TASK TO COMPLETE - Restate word for word only the lines running from the one with "Click the 北京 time column header" to the end of the data, both ends included. Omit any pictures.

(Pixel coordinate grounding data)

__________________________________________________

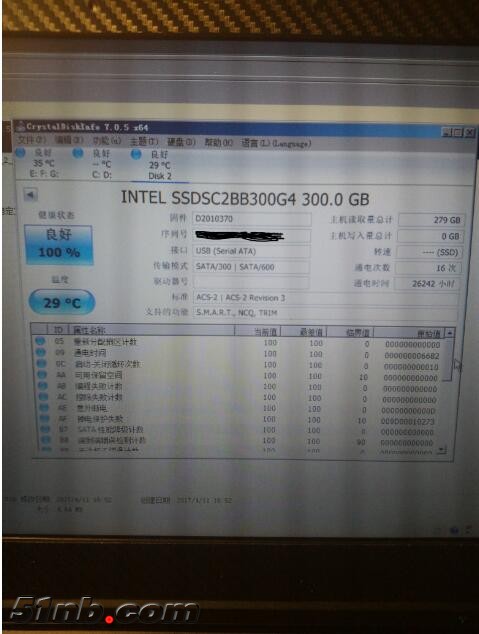Click the SMART list scrollbar up arrow
Viewport: 479px width, 634px height.
[x=449, y=333]
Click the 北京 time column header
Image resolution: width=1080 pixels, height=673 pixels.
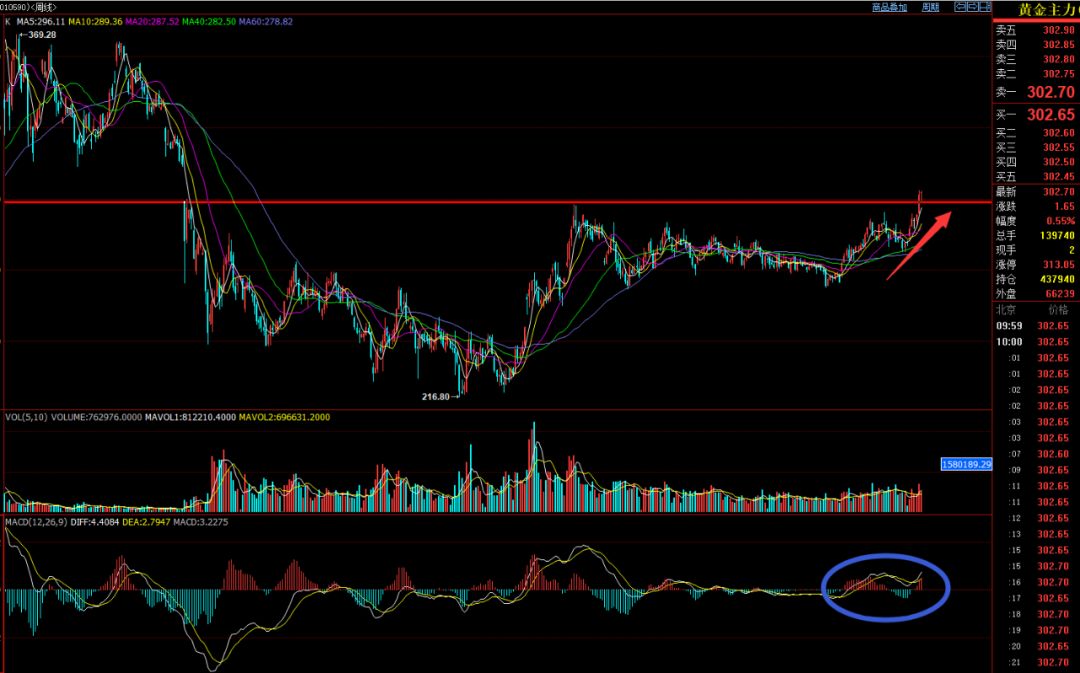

__________________________________________________

SOLUTION TO THIS TASK -
Click the 北京 time column header
Image resolution: width=1080 pixels, height=673 pixels.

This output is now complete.